Hz. Peygamber, Safer ayının 27. günü Hz. Ebubekir ile birlikte Medine'ye hicret etmek üzere Mekke'den ayrılmış, 4

gece

Sevr Mağarası'nda kalmış. 1 Rebiülevvel Pazartesi günü Sevr Mağarasından Medine'ye doğru yola çıkmışlardır. 8 Rebiülevvel / 20 Eylül 622 Pazartesi günü Kuba köyüne gelmiş. Burada Kuba Mescidi'ni inşa etmiş ve 12 Rebiülevvel Cuma günü Medine'ye doğru hareket etmişlerdir.

Hicrî Şemsi Takvime

Türkiye

'de Rumî Takvim de denir. Hz. Peygamberin Kabe'ye geliş günü olan miladi 20 Eylül 622 tarihini, Hicri sene başlangıcı olarak kabul eden, Arapça'da güneş anlamına gelen Şems kelimesinden de anlaşılacağı üzere, dünyanın güneş etrafındaki dolanımını esas alan bir takvimdir.

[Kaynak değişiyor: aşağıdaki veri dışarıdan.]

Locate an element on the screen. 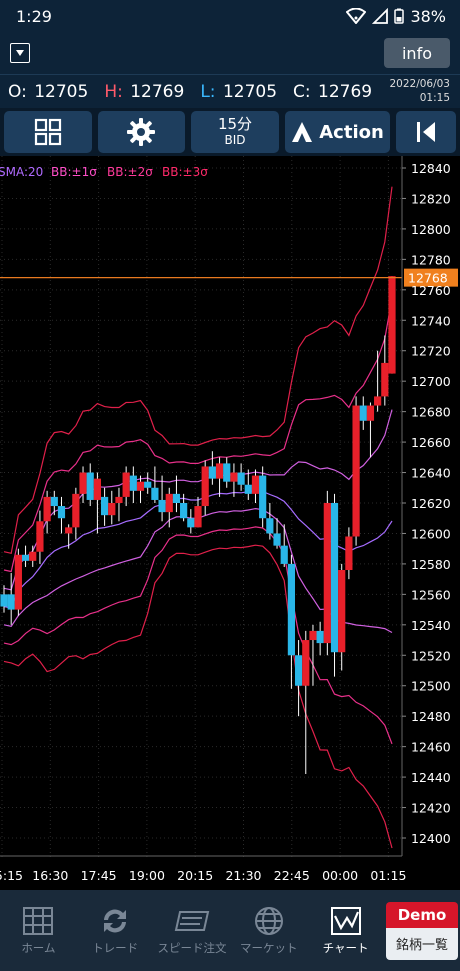  current-price-badge is located at coordinates (431, 278).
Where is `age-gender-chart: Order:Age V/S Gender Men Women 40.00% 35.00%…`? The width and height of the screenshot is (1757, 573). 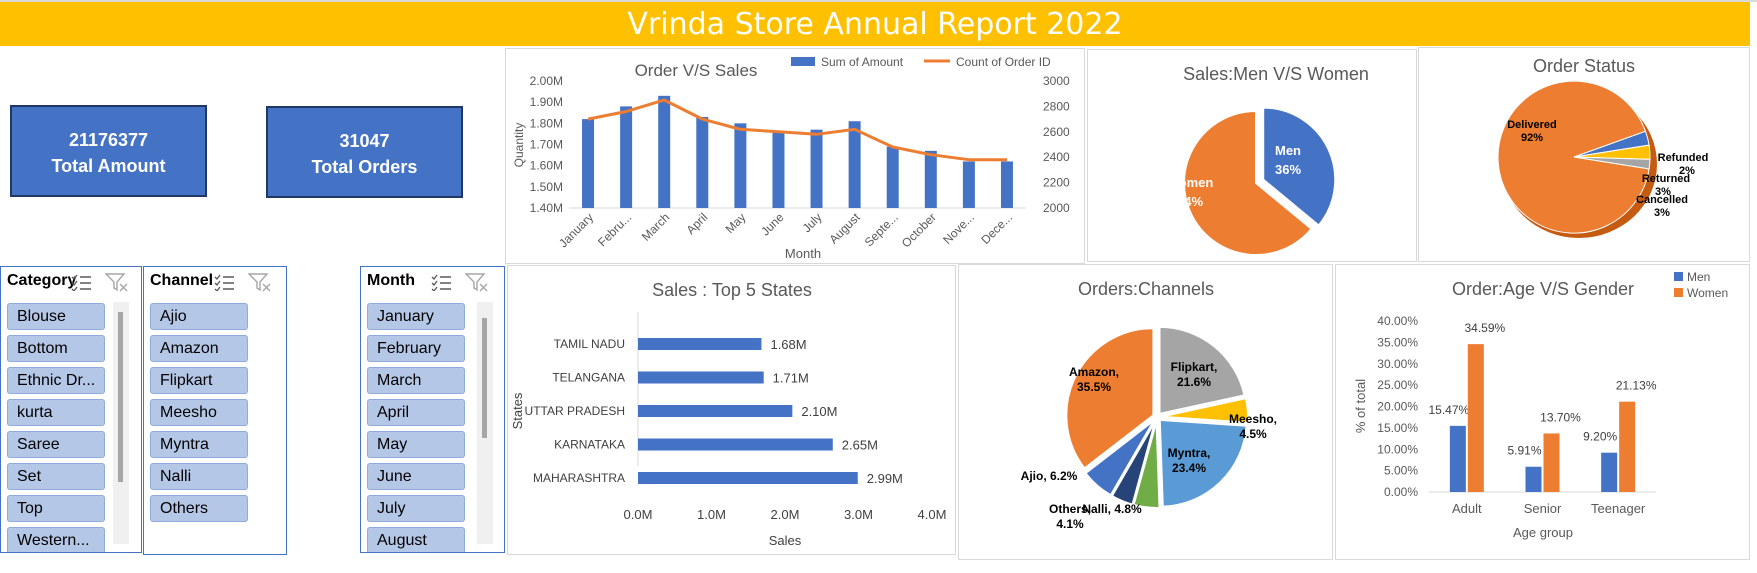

Hz. Ömer zamanında Hicretin 17. yılında alınan bir kararla Hicretin olduğu sene Hicri Takvimin 1. yılı

ve

o yılın Muharrem ayı da Hicri Kameri takvim için yılbaşı kabul edilmek suretiyle, o yıl 1 Muharrem'in rastladığı 16 Temmuz 622 tarihi de Hicri Kameri Takvimin başlangıcı olarak kabul edilmiştir. Uygulamada Hicri Takvim olarak bu bilinmektedir.

Evet yarın Muharrem ayının birinci günü. Hicri (Rumi) takvimde bir yılı gerilerde bırakarak, yeni bir yılı idrak etmiş olacağız. Hicri takvime göre 15. asrın  (1400-1500) bir başka önemi vurgulanıyor. Hazreti Mehdi’nin bu asırda zuhur edeceği, Hazreti İsa aleyhisselamın da Dünyaya bu asırda teşrif edecekleri, hâdis-i şeriflere dayandırılarak iddia ediliyor. Tabii, konuyla ilgili hadis-i şeriflerin ne derece sahih oldukları konusunda, hâdis ilmiyle meşgul olanların karar vermeleri gerekmekte.

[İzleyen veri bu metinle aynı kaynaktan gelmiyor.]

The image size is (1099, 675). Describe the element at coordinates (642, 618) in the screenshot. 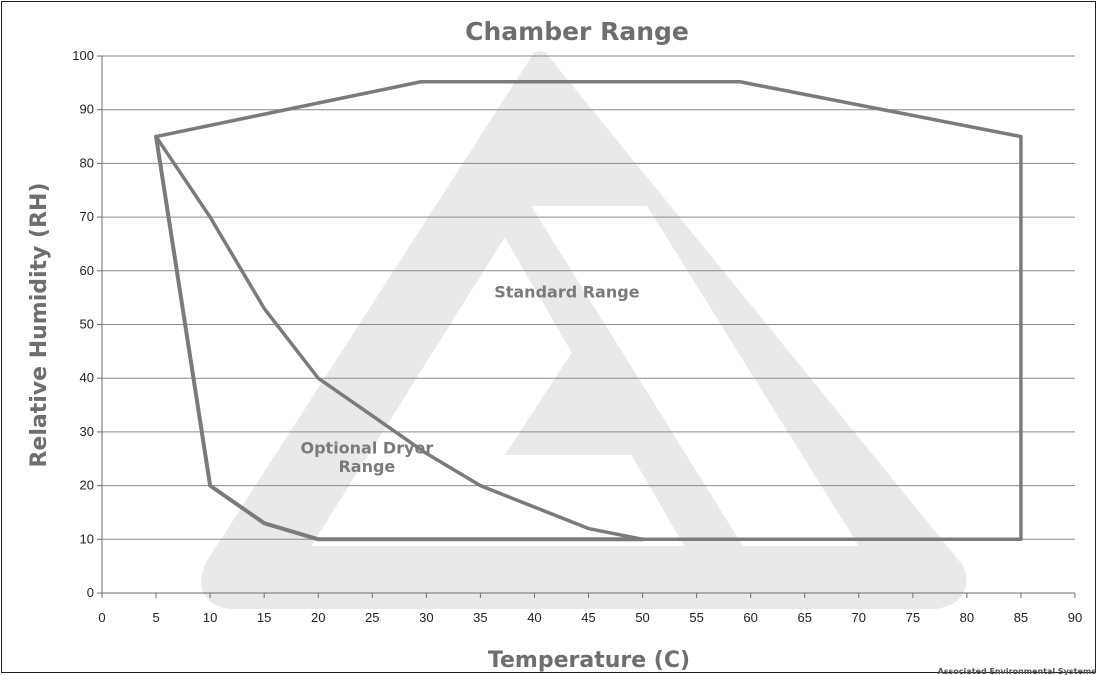

I see `x-tick-label-50: 50` at that location.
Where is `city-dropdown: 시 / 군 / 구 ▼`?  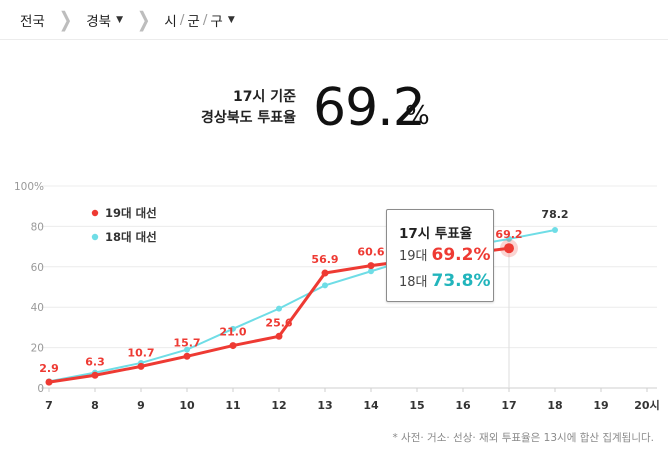
city-dropdown: 시 / 군 / 구 ▼ is located at coordinates (199, 20).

Ama bazı televizyon kanallarının Mehdi konusuna yoğunlaşmaları oldukça dikkatleri çekici. Gerçekten içinde bulunduğumuz asırda Hazret-i Mehdi zuhur edecekse ve Hazret-i İsa bir daha dünyaya teşrif edecekse, bu arada

DECCAL’İN

de gelmiş olması lâzım gelmez mi!

Bu asırda Hazret-i Mehdi zuhur eder mi, etmez mi, Hazret-i İsa gökten iner mi, bilemeyiz ama biz yine de bütün okuyucularımızın ve tüm İslam âleminin hicri yıllarını tebrik ediyoruz.

RUH SAĞLIĞIMIZI BOZAN DİZİLER!

Televizyonlarda, vatandaşların ruh sağlığını bozan diziler var. Vatanseverliği, terörü, örgütlenmeleri işleyen, manevi kalkınmayı hedeflediği iddiasıyla yayına sokulan çoğu dizilerin, yarar değil, zarar verdikleri ortada. Hatta kendilerine konu edindikleri alanlarda bile…

Türkiye’yi bir terör ve çeteler ülkesi gibi göstermek yanında, dini sömürünün

“bu kadar da olmaz!”

denilecek kadar ön plâna çıkarıldığı dizileri izlerken, bunları denetlemiyorsa,

RTÜK

denilen kurumun, ne yaptığı gerçekten tartışılmağa değer.

Birçok kurum ve kuruluşları, dolaylı olarak hedef aldıkları ve hedef olmaya yönelik olarak hazırlandıkları belli bu diziler konusunda hiç mi alınacak yasal tedbirler yok. Vatandaşlarda aşırı umutlara veya aşırı tedirginliklere yol açan bu gibi dizilerin mutlaka kontrol altına alınması ve zararlı olanların yayından kaldırılmaları gerekir. Burada, dizi adları verecek durumda değiliz. Ancak, bizim tabirlerimizden, bu dizilerin hangilerinin olduğu rahatlıkla bulunabilir.

Size bir şey söyleyeyim mi, bence bu diziler, saçma sapan sihirli dizilerden bile çok daha zararlı. Hatta zaman-zaman müstehcenliğe kaçan dizilerden bile tehlikeliler. Vatan, millet, din, iman adına yapılan bu dizilerin kontrol altına alınması, yasaklanması gerekir. Televizyon dizilerini kontrol altına alacak bir kurum gerçekte var mı, yok mu!